On Finno-Ugric languages

Jan 13, 2011 by

The Mari language, discussed in yesterday’s posting, is one of the Finno-Ugric languages, spoken in parts of Scandinavia and the Baltic region, Hungary, central Volga region and as far east as the eastern slopes of the Ural mountains. This family includes such better known languages as Finnish and Hungarian and such relatively little-known languages as Mordvin, Komi and Udmurt.

As the name suggests, the Finno-Ugric family consists of two major branches: Finnic languages and Ugric languages. The former branch includes Finnish, as well as Estonian, Saami, Komi, Mordvin, Udmurt, Mari and several other smaller languages such as Karelian, Votic, Veps and Livonian. The Ugric branch includes Hungarian and its closest relatives: Khanty and Mansi languages spoken… on the eastern slopes of the Urals! How come Hungarian is spoken so far away from its closest linguistic relatives will be the topic of tomorrow’s posting, but here we’ll briefly discuss other Finno-Ugric languages.

First of all, as is the case for other language families as well, Finno-Ugric languages share basic vocabularies and certain underlying grammatical patterns. For example, a typical Finno-Ugric language has agglutinative morphology, meaning words are composed of several morphemes which attach to each other loosely, without many changes happening at the juncture of morphemes. Each morpheme in an agglutinative language carries its own meaning, so a typical Finno-Ugric verb will consist of (in addition to the root) separate morphemes encoding tense, aspect, agreement; similarly, a noun will have separate morphemes for number and case.

Speaking of case, Finno-Ugric languages have a relatively rich system of cases with as many as 9-10 cases to encode spatial relationships (which we encode by prepositions in English). For example, in Hungarian the inessive case suffix -ban means ‘in’, the illative case suffix -ba means ‘into’ and the elative case suffix -ból meaning ‘out of’. Other spatial cases in Hungarian include the superessive -n meaning ‘on’, sublative -ra meaning ‘onto’, ablative -tól meaning ‘from’ and others.

Another commonality among Finno-Ugric languages is the lack of grammatical gender, even in their pronouns. As a result, the same pronoun is used for ‘he’ and ‘she’: hän in Finnish, tämä in Votic (an endangered language spoken by only about a dozen speakers in northwestern Russia), tema in Estonian, ő in Hungarian.

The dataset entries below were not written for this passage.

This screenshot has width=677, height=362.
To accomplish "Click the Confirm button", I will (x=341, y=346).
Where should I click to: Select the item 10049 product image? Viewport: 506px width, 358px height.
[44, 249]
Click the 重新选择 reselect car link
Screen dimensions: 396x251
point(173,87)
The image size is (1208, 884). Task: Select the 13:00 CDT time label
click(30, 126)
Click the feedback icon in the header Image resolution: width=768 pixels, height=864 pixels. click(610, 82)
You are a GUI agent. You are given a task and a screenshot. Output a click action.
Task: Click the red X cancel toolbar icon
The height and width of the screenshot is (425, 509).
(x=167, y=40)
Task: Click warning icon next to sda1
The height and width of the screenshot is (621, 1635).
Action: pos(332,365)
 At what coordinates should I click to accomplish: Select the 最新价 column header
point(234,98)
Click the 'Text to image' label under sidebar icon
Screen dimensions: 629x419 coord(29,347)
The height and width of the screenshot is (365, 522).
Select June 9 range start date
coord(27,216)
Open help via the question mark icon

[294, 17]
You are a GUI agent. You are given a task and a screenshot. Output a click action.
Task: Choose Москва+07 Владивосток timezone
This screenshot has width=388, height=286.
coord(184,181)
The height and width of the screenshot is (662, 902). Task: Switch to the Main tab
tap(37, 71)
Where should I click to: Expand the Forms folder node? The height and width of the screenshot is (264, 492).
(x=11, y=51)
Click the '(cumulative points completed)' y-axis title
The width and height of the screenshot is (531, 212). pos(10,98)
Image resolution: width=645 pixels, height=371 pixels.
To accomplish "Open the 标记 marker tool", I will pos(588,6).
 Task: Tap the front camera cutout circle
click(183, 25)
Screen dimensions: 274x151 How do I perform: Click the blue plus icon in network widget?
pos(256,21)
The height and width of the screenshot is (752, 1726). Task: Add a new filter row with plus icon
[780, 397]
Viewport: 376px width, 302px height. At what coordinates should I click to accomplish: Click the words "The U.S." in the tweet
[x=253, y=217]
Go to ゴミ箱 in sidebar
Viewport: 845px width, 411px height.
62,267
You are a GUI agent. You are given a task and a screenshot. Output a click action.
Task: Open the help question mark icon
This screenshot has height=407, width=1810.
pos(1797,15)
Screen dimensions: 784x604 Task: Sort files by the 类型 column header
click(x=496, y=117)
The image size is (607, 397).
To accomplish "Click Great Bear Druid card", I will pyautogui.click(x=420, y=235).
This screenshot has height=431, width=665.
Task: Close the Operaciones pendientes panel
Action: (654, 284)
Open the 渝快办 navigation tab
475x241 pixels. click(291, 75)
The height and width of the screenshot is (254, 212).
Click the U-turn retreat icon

Finally, a prototypical Finno-Ugric language also has the so-called vowel harmony phenomenon whereby vowels assimilate to each other across intervening consonants. In particular, vowels in suffixes in languages like Finnish and Hungarian harmonize to be back or front depending on the vowel of the root (the front-back feature of the vowel refers to the position of the tongue on the horizontal axis; for example, /i/ in feel is a front vowel and /u/ in fool is a back vowel). Take, for example, the elative case suffix in Finnish (recall from above that elative case means ‘out of’). It can be pronounced in one of two ways: either with the [æ] sound (this is the sound in the English word cat, but it is spelled as ä in Finnish) or [a] depending on the vowel of the root. For instance, when added to the adjective ‘stupid’ the case suffix is pronounced with the front vowel ä because the vowels in the adjective root are themselves front vowels: y (pronounced like /i/ but with the lips rounded) and ä. Hence, the resulting word is tyhmä-stä ‘stupid’. But when the same suffix is attached to a word with back vowels, such as the word ‘naughty’, the suffix is pronounced with a back vowel too: tuhma-sta ‘naughty’.

This commonality of Finno-Ugric languages leads to join programs and projects for speakers of Finno-Ugric languages, across national and ethnic borders. For example, developers in Russia are going to create an online phrasebook that will include more than 1,000 most frequent words and word-combinations of everyday life for 11 Finno-Ugric languages. The list includes the Hungarian, Karelian, Komi, Mansi, Komi-Permyak, Mari, Moksha, Erzya, Udmurt, Finnish, and Khanty languages, as well as two lingue francae: Russian and English. The initiator and customer of this project is the ministry of national policy of the Komi Republic (a subject of the Russian Federation). The resulting online phrasebook will be published under a free license that will allow all volunteers to use and develop it on their own thus allowing for the growth of the phrasebook, which will be ultimately available in three versions: on websites, a short version by the cell phones, and after downloading in off-line mode on the computer.

Another Finno-Ugric-specific program has been recently started by the Estonian Kindred People’s Programme awarding the Ilmapuu (World Tree) Prize for efforts aimed at preserving Finno-Ugric cultural identity. The first Ilmapuu Prize was awarded in 2010 to Tatiana Efimova, the head of the Society of Votian Culture for “supporting the self-awareness of the Votian people and contributing to the preservation of local customs”.